Exercise aim:
Rewrite the data as a numbered list, starting at its first line and stopping after the line that contains "pos(515,69)". Skip any blank lines.

** start of Given records **

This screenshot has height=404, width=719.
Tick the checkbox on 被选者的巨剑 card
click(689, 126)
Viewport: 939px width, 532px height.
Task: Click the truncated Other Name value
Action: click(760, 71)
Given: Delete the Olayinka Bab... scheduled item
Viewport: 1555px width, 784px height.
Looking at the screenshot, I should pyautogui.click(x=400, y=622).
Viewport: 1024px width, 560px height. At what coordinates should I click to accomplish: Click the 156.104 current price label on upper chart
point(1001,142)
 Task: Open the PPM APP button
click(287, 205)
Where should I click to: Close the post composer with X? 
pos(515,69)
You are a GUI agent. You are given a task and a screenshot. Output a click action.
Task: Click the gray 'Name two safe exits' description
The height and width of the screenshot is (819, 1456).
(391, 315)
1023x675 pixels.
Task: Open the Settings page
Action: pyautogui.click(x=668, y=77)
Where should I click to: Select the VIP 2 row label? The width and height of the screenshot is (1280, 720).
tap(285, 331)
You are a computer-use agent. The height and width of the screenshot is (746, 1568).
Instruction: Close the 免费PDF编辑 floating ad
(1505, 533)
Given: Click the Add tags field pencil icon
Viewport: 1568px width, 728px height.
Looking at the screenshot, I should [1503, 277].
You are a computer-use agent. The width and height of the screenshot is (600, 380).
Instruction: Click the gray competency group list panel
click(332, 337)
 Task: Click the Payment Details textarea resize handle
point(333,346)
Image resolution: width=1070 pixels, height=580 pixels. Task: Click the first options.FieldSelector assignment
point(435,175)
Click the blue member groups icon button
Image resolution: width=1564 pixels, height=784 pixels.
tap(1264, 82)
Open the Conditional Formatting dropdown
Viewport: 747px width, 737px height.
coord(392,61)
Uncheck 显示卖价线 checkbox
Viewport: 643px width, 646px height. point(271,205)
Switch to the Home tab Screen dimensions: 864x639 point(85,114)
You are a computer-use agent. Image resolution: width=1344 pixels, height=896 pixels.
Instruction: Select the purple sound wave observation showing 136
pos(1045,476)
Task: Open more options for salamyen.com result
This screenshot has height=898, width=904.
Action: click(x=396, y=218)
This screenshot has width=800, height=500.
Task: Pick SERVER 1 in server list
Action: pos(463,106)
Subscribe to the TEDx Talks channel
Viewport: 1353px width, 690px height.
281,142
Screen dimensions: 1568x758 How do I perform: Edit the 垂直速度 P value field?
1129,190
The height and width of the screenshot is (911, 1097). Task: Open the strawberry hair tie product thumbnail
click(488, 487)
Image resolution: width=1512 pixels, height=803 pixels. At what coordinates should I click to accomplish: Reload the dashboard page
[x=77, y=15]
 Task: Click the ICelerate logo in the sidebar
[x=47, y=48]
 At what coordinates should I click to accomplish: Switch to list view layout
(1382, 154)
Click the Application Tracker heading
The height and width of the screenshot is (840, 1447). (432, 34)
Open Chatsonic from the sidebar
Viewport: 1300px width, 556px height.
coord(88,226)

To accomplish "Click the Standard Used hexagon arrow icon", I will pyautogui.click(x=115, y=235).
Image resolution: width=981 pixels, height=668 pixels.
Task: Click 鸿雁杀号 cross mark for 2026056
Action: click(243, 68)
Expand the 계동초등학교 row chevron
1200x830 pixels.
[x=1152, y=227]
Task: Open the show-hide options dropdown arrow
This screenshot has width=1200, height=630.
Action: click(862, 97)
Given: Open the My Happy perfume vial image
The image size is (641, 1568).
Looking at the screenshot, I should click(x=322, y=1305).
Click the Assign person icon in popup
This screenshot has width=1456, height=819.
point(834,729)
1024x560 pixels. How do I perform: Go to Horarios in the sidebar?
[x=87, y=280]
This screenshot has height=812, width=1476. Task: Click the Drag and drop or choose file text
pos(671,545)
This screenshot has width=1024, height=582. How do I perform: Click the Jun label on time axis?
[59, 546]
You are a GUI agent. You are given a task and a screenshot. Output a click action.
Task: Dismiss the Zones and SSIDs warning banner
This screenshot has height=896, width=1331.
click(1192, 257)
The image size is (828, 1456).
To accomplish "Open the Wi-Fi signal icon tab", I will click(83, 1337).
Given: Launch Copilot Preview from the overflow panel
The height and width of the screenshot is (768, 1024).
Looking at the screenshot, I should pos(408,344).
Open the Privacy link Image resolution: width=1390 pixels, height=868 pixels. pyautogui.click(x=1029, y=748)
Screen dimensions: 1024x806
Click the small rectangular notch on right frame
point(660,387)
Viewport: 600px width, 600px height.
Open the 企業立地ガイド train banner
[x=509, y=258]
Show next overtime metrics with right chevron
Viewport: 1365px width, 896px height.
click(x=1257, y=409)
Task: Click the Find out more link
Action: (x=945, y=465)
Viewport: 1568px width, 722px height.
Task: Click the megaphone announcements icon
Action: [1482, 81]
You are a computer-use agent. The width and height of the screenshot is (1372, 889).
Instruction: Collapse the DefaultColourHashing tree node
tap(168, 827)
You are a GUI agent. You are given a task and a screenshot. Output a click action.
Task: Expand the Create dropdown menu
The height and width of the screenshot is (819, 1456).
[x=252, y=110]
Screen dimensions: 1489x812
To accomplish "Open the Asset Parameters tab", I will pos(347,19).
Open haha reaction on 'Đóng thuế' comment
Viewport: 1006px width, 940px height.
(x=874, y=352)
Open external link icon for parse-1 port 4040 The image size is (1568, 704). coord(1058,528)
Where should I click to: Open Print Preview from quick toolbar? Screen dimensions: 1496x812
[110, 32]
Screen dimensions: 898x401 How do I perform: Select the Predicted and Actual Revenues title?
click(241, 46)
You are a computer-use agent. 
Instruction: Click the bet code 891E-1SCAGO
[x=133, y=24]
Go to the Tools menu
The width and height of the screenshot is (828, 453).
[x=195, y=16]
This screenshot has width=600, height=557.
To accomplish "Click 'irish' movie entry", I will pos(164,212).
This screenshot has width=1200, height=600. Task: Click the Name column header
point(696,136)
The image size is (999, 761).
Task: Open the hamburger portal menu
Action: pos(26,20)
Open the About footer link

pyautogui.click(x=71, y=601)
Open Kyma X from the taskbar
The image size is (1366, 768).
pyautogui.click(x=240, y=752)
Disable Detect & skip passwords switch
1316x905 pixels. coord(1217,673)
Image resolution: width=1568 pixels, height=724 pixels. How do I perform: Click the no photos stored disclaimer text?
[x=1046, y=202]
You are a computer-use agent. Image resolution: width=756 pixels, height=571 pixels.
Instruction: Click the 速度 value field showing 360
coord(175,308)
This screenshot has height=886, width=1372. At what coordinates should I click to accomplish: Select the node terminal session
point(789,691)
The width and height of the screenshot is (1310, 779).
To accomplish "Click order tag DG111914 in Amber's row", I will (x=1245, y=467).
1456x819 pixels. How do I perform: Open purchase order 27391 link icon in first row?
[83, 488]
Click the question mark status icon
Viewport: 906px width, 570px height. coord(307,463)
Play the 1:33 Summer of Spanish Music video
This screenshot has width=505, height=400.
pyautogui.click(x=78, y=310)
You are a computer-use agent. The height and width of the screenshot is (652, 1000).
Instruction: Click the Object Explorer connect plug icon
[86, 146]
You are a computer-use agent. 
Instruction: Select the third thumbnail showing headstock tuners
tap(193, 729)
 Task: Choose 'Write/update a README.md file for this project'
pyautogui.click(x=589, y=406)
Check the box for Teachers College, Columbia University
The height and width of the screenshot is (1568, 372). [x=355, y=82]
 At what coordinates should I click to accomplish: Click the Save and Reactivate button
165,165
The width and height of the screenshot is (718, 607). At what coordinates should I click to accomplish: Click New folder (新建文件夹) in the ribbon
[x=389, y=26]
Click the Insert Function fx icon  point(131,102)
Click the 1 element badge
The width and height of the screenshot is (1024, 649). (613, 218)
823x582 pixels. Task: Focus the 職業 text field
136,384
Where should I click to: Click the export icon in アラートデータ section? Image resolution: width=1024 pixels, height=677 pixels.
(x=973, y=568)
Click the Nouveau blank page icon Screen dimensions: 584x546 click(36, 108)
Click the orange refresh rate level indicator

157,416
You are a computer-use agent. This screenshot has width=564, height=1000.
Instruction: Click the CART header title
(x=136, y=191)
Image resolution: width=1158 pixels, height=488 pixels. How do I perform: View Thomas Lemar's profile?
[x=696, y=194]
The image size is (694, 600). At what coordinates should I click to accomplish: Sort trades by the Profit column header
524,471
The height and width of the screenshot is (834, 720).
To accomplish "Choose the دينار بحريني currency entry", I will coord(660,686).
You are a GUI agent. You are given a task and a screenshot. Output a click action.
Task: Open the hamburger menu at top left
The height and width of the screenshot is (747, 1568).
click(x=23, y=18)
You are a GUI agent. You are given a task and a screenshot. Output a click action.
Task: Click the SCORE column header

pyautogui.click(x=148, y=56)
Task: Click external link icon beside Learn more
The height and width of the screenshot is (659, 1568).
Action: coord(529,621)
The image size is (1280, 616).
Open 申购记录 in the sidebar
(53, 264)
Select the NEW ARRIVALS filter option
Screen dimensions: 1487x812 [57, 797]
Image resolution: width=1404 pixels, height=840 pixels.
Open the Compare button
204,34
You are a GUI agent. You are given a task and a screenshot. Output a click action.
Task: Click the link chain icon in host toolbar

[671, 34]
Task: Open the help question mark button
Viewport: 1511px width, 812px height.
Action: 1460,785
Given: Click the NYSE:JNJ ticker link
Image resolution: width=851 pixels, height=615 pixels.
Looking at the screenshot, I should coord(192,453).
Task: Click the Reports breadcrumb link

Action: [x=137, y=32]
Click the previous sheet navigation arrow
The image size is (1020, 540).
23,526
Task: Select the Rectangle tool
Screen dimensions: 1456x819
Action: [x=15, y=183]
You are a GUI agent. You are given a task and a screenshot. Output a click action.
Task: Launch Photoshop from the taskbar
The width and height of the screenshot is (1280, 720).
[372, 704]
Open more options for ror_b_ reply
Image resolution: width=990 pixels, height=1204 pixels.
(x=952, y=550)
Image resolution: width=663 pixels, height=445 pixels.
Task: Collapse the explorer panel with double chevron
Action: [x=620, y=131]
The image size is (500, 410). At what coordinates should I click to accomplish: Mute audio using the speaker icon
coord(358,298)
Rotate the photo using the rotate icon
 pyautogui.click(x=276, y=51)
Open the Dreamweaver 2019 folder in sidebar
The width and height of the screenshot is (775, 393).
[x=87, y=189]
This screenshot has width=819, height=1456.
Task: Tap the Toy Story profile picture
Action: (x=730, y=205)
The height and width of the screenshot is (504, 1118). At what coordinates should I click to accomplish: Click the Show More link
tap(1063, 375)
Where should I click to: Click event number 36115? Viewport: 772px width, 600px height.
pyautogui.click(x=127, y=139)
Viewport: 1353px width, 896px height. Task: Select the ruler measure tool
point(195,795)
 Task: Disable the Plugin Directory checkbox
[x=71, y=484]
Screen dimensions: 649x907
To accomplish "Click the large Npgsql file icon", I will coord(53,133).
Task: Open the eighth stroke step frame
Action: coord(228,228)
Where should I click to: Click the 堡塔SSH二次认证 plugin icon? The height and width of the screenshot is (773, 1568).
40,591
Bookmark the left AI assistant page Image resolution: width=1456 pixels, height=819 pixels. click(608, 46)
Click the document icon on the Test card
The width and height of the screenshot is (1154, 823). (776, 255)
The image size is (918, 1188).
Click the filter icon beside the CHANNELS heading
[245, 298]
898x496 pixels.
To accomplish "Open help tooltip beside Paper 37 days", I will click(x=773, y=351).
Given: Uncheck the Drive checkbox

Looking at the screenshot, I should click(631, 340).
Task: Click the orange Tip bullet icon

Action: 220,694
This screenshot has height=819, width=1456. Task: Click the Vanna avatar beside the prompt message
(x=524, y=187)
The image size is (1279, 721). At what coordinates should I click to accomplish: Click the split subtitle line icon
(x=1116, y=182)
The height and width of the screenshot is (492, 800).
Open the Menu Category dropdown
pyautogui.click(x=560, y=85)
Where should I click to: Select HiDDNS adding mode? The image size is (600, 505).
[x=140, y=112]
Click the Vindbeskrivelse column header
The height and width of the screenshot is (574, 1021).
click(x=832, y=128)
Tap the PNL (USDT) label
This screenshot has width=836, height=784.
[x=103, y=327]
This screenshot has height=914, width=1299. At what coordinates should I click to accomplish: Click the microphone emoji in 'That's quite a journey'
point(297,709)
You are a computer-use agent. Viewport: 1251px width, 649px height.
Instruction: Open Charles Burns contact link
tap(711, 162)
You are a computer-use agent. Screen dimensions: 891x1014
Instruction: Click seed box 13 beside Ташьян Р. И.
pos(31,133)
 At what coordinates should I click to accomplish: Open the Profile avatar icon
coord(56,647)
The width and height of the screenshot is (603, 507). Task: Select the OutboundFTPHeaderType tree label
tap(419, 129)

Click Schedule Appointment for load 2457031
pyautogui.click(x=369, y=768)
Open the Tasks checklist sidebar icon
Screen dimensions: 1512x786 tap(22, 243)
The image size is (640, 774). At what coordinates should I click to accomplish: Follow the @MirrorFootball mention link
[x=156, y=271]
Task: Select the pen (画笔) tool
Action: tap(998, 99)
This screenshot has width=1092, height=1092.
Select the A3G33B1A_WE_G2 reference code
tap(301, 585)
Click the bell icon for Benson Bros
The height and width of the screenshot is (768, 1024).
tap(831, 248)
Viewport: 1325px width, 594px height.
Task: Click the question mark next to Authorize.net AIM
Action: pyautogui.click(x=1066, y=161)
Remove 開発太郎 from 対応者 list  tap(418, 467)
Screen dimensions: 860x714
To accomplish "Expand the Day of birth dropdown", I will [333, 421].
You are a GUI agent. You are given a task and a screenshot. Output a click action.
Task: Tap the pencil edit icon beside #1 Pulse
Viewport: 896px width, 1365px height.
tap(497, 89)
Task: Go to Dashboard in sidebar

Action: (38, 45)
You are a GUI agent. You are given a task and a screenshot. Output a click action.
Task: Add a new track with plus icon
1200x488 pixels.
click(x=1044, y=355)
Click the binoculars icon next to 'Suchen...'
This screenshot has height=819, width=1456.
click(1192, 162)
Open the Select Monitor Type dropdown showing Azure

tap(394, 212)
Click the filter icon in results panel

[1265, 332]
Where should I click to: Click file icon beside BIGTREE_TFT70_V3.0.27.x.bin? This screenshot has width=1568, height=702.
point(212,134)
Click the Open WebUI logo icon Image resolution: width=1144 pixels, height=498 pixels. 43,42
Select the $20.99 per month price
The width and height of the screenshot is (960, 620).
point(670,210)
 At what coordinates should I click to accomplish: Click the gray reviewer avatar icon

** end of Given records **

Response:
1. This screenshot has height=404, width=719.
2. Tick the checkbox on 被选者的巨剑 card
3. click(689, 126)
4. Viewport: 939px width, 532px height.
5. Task: Click the truncated Other Name value
6. Action: click(760, 71)
7. Given: Delete the Olayinka Bab... scheduled item
8. Viewport: 1555px width, 784px height.
9. Looking at the screenshot, I should pyautogui.click(x=400, y=622).
10. Viewport: 1024px width, 560px height. At what coordinates should I click to accomplish: Click the 156.104 current price label on upper chart
11. point(1001,142)
12.  Task: Open the PPM APP button
13. click(287, 205)
14. Where should I click to: Close the post composer with X? 
15. pos(515,69)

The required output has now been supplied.